Mr Sainsbury’s long-time friend and a member of Celtic Harriers for 50 years, Harold Berman shared his memory of the man known as “Mr Two Oceans”.
“Chet’s total involvement as athlete and administrator from 1981 to 2016 – a period of 36 years’ of service with his attention to detail and his passion and commitment, leadership and integrity – will not be bettered for a very, very long time, if ever.
“And at the same time, he had a full time job (42 years at Old Mutual), raising a family and an equally committed and devoted wife in Annemarie, who was secretary in the Two Oceans Marathon Office (and partly in her lounge at home) for a period of 21 years.
“At the same time, he trained on the road, ran many, many races and achieved a permanent number for successfully completing 10 times in each of the following: Puffer, Foot of Africa, Redhill, Winelands, Rhodes, Cape Peninsula and Cape Town Marathons.
“He was awarded the triple laurel for completing 30 Two Oceans Marathons. The latter included 3 Silver Medals. He also received his green number at the Comrades Marathon.
“I have been a member of Celtic Harriers for over 50 years and I can state with conviction that he has done the most for the club’s success during my period serving.
“Chet has strengthened the brand of Two Oceans, the most beautiful marathon in the world. He has fully deserved the many accolades bestowed upon him, from life membership of Celtic Harriers Club and Western Province Athletics to a Merit Award from the South African Amateur Athletic Union.
“We will always remember Chet as a fair, honest and upright man who was always thorough in whatever he did.

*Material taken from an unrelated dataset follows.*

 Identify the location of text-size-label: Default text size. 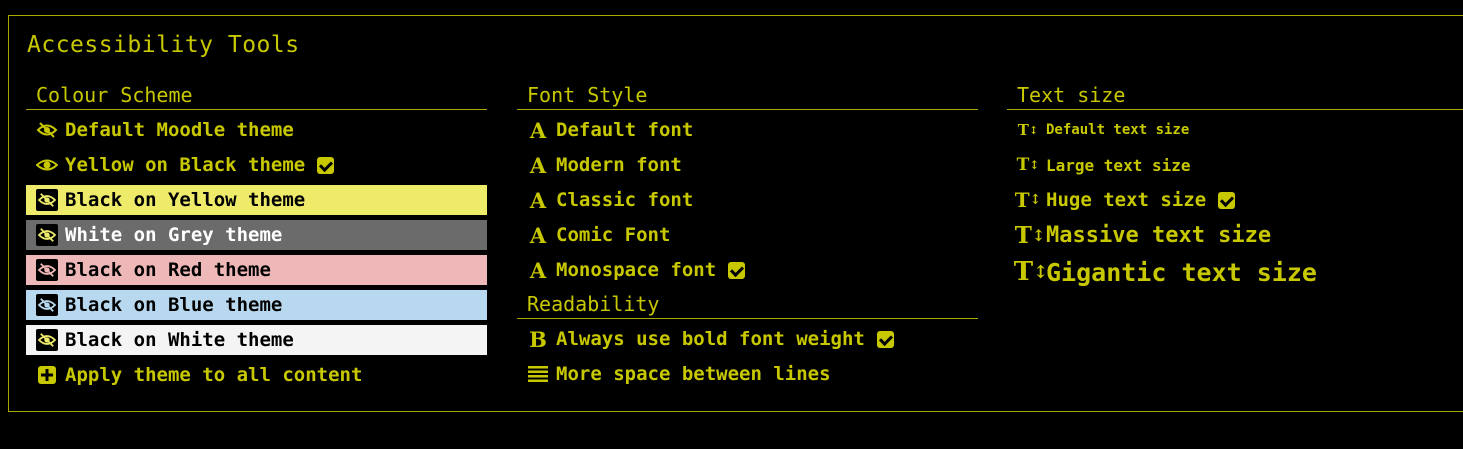
(1118, 130).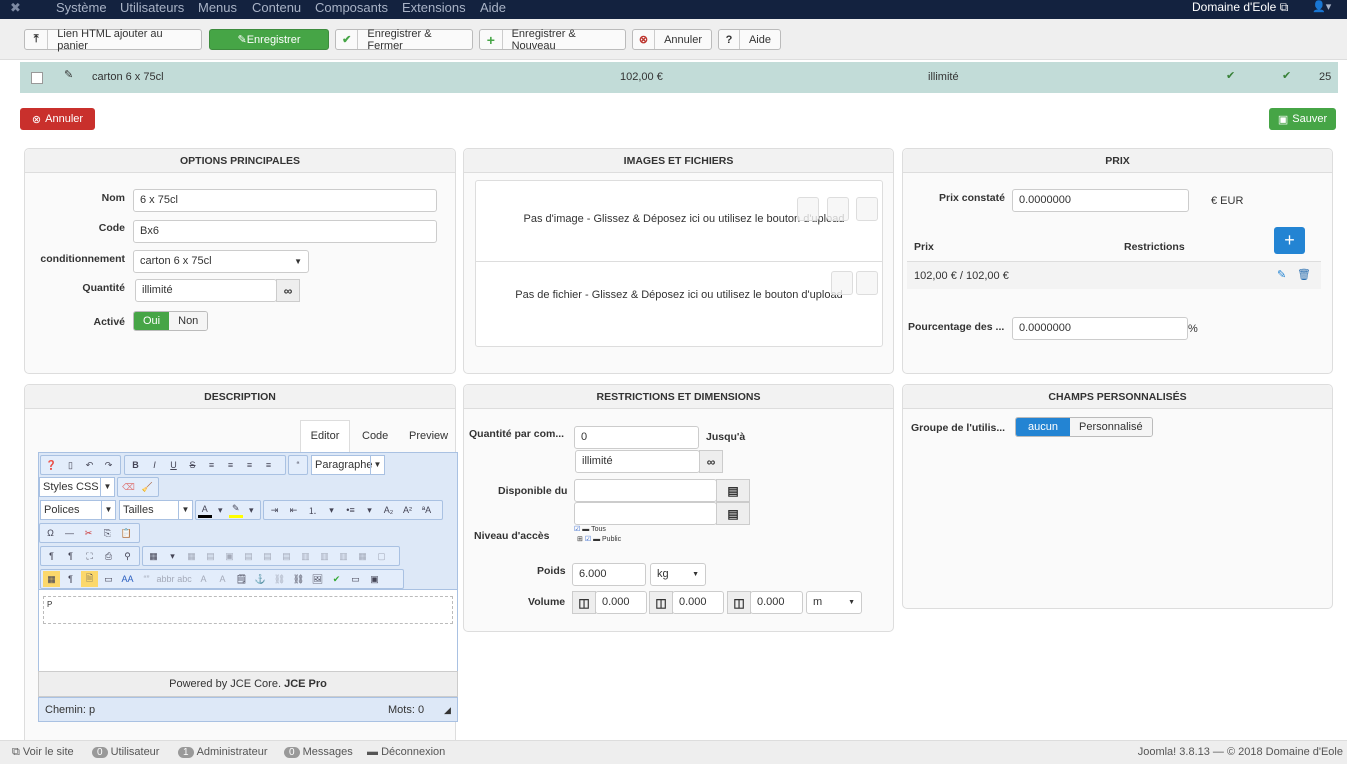 This screenshot has width=1347, height=764. What do you see at coordinates (552, 40) in the screenshot?
I see `save-new-button: + Enregistrer & Nouveau` at bounding box center [552, 40].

He imparted his knowledge and taught others,” said Mr Berman.
Mr Sainsbury enjoyed legendary status in the running community – despite a late start at the age of 35 – and he often joked about being greeted like a friend by complete strangers while on training runs or races.
He earned an incredible 32 medals at the Two Oceans Marathon (31 for the Ultra Marathon), with a personal best of 3:58.01.
In addition to over 100 marathons, he also ran a number of other ultra events, including the Comrades Marathon (earning 14 medals) and the Puffer.
He also received special recognition while participating in the Two Oceans Marathon: The Honourable Order of Hout Bay Artillerymen would fire a canon from the Chapman’s Peak East Fort to mark the leading man and woman passing by on Race Day. But between 1981 and 2008 – the year he retired as race director – a third canon shot was fired, when Mr Sainsbury came past.
“I used to tell the guys around me to expect a big bang, and this happened for a number of years until I retired as race director, when I asked them to stop firing the canon for me,” he once explained in an interview.
Together with his wife, Annemarie, they were a collective force in the running world.
She had been the secretary for Celtic Harriers at the time he became the OMTOM race director, and she finally retired as race secretary 21 years later.
The Sainsbury medal, a coveted OMTOM medal for achieving an Ultra time of between four and five hours, was introduced in honour of the couple in 2006.
Ironically, Mr Sainsbury could never earn the medal named after him, and missed it by four minutes that same year.
A talented loose forward in his younger years, Mr Sainsbury served as the chairperson of the Villager Rugby Club. He also worked at Old Mutual for over 40 years before retiring in 2003, when he was the company’s national sponsorship manager.
As an enthusiastic cyclist, he participated in 24 Cape Town Cycle Tours between 1980 and 2014. And in 2011 Mr Sainsbury became the only runner/cyclist to have completed 30 OMTOM Ultras and 21 Cape Town Cycle Tours.
Chet Sainsbury was a visionary. He introduced the kind of innovations and changes – some controversial – required to boost the stature of the Two Oceans Marathon.
from local run to global icon. He will be dearly missed.